▶

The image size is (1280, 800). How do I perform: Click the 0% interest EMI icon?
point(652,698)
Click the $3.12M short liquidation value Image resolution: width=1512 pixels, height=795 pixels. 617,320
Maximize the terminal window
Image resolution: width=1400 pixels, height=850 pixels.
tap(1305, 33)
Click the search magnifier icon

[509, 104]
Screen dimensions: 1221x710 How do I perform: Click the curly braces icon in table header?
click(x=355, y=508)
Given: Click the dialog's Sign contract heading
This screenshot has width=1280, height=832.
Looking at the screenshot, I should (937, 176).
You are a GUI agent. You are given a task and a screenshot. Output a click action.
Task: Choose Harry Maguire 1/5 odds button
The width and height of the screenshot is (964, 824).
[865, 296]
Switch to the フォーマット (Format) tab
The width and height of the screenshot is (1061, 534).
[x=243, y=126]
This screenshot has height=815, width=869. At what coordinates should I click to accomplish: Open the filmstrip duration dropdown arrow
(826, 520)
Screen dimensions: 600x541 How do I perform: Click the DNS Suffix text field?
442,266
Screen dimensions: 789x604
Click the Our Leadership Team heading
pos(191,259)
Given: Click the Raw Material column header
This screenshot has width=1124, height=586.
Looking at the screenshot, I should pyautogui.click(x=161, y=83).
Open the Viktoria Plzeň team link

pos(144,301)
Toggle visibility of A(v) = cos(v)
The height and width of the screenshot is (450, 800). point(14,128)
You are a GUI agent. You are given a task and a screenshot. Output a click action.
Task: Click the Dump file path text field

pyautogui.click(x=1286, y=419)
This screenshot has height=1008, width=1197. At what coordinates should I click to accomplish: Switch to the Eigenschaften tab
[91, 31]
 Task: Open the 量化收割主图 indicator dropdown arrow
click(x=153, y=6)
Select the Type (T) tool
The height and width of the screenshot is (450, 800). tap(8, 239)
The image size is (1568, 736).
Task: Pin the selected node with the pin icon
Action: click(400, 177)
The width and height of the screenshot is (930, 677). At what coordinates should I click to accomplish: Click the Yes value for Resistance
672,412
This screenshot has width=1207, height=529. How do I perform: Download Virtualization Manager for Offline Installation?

◀

[GOAL OF THE EXERCISE] The data above should be copied out with complete accuracy.

[WRITTEN ANSWER]
The image size is (1280, 800). How do I perform: Click the 0% interest EMI icon?
point(652,698)
Click the $3.12M short liquidation value Image resolution: width=1512 pixels, height=795 pixels. 617,320
Maximize the terminal window
Image resolution: width=1400 pixels, height=850 pixels.
tap(1305, 33)
Click the search magnifier icon

[509, 104]
Screen dimensions: 1221x710 How do I perform: Click the curly braces icon in table header?
click(x=355, y=508)
Given: Click the dialog's Sign contract heading
This screenshot has width=1280, height=832.
Looking at the screenshot, I should (937, 176).
You are a GUI agent. You are given a task and a screenshot. Output a click action.
Task: Choose Harry Maguire 1/5 odds button
The width and height of the screenshot is (964, 824).
[865, 296]
Switch to the フォーマット (Format) tab
The width and height of the screenshot is (1061, 534).
[x=243, y=126]
This screenshot has height=815, width=869. At what coordinates should I click to accomplish: Open the filmstrip duration dropdown arrow
(826, 520)
Screen dimensions: 600x541 How do I perform: Click the DNS Suffix text field?
442,266
Screen dimensions: 789x604
Click the Our Leadership Team heading
pos(191,259)
Given: Click the Raw Material column header
This screenshot has width=1124, height=586.
Looking at the screenshot, I should pyautogui.click(x=161, y=83).
Open the Viktoria Plzeň team link

pos(144,301)
Toggle visibility of A(v) = cos(v)
The height and width of the screenshot is (450, 800). point(14,128)
You are a GUI agent. You are given a task and a screenshot. Output a click action.
Task: Click the Dump file path text field

pyautogui.click(x=1286, y=419)
This screenshot has height=1008, width=1197. At what coordinates should I click to accomplish: Switch to the Eigenschaften tab
[91, 31]
 Task: Open the 量化收割主图 indicator dropdown arrow
click(x=153, y=6)
Select the Type (T) tool
The height and width of the screenshot is (450, 800). tap(8, 239)
The image size is (1568, 736).
Task: Pin the selected node with the pin icon
Action: click(400, 177)
The width and height of the screenshot is (930, 677). At what coordinates should I click to accomplish: Click the Yes value for Resistance
672,412
This screenshot has width=1207, height=529. How do I perform: Download Virtualization Manager for Offline Installation?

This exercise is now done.